Popovich, Spurs prove their mettle

OK, I’ll admit the San Antonio Spurs looked anything but like a championship-caliber team in Game 5 of the Western Conference finals against the Dallas Mavericks. But in Game 6, not only did they prove me wrong overall, but Gregg Popovich’s insertion of Steve Kerr into the fray erased another thing with me — that Popovich couldn’t coach the Spurs to an NBA title this year.

Popovich may have been outcoached by Don Nelson in Game 1, but he turned the tables in Thursday’s series-clincher. With his team trailing at halftime, he wondered at that point whether a lead would be something his team needed. And late in the third, with a frenzied American Airlines Center throng cheering Dallas into a Game 7, Pop’s switch to Kerr forced Nelson’s hand.

Tim Duncan’s shooting had grown cold, as had Stephen Jackson’s from the 3-point line. Enter little-used Kerr, who took the load off Duncan’s back and freed up Jackson. After a 10-0 Spurs run early in the fourth quarter, Nelson was forced into a man defense that couldn’t stop San Antonio. Although Kerr’s never been known for his defense, he fell to the floor swatting an errant Dallas ball into a turnover the Spurs turned into a basket on the other end.

While the Spurs still trailed with eight minutes left, in my book it was over. The Spurs kept hitting, hitting and hitting — which Dallas had done to come back from a 19-point deficit in Game 5 — and never looked back. It was payback, and then some.

Now the eyes of Texas turn toward New Jersey. Some folks believe the Nets’ guard play — e.g. one Jason Kidd — will give San Antonio fits as Phoenix’s Stephon Marbury did during the first round. True, Tony Parker ain’t no Kidd, but as a kid he’s grown with every playoff game. He will get schooled, no doubt, but there are others to take up his slack.

See, the thing is that the Spurs have grown into a team that’s not dependent on one player. Kerr said after the West trophy presentation he had felt every bit like Ted Williams during the season. No doubt he’ll come out of the deep freeze for the Finals, which begin Wednesday in the Alamo City.

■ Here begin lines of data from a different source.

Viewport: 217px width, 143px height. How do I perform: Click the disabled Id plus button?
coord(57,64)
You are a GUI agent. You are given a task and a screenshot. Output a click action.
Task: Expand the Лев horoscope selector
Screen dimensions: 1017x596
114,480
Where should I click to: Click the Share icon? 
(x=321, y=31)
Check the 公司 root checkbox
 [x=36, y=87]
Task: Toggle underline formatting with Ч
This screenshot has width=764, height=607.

With Kerr, 37, and others off the Spurs bench — a cast of improbables, really — it’ll be depth, pure and simple, that will win it for the Spurs. I’ll be a true home boy and take San Antonio in five games. Remembering what the Nets did to my boys in the 1975 ABA semifinals (winning 4-3 for the second-to-last red-white-and-blue-ball title), I hope it happens in four.

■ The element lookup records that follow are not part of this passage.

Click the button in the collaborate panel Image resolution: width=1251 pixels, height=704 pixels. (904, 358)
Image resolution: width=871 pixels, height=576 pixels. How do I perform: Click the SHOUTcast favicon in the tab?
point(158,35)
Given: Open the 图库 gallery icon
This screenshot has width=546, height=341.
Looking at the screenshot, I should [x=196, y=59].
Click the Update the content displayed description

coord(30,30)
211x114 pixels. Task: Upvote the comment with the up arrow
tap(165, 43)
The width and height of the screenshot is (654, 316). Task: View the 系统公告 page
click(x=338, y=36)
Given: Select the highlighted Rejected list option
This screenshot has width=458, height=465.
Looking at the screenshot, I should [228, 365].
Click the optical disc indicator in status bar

When it does, there won’t be any kind of asterisk attached to it, like there was when the Spurs swept the New York Knicks for the title during the abbreviated 1998-99 season. They enter this year’s finals having survived the Suns, flat-out thrashed the Lakers and gotten past the Mavericks.

And though I say five, the Nets may even push the series to six. But after that, San Antonio will have beaten all comers — thereby earning what’s coming its way.